The common mind has then distinguished this state of shock and confusion, and named it surprise. For such a sudden feeling stands out distinctly from preceding and subsequent events; and, being so distinct and impressive, is naturally named. What importance it has for science, and what effects it has on mental life, we shall now attempt to estimate.

4. Of the Tendencies of Surprise.

If asked, What are the uses of Fear or Anger? we should think of their numerous impulses and ends, and of their general functions in the economy of the mind. But what impulse and end has Surprise? This question is difficult to answer because surprise is so often, if not always, mixed with some other emotion, and that which belongs to the second may be attributed to the first.

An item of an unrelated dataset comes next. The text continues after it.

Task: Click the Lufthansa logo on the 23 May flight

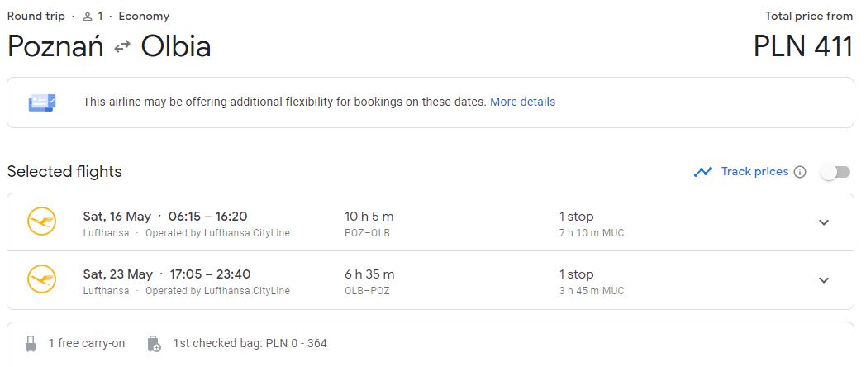Action: [x=41, y=279]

But we can now distinguish its tendencies from those both of fear and anger, and should not think of attributing to it either the impulses of shrinking, concealment, and flight of the one, or those of threat, punishment, and destruction of the other. But there is another emotion with which, on the theory of Adam Smith, it has peculiarly close relations. For according to that theory we must hold that the new arouses both surprise and wonder, because in the new there is some element of the unexpected. With curiosity, at least, it is so closely connected that they may seem to be one emotion.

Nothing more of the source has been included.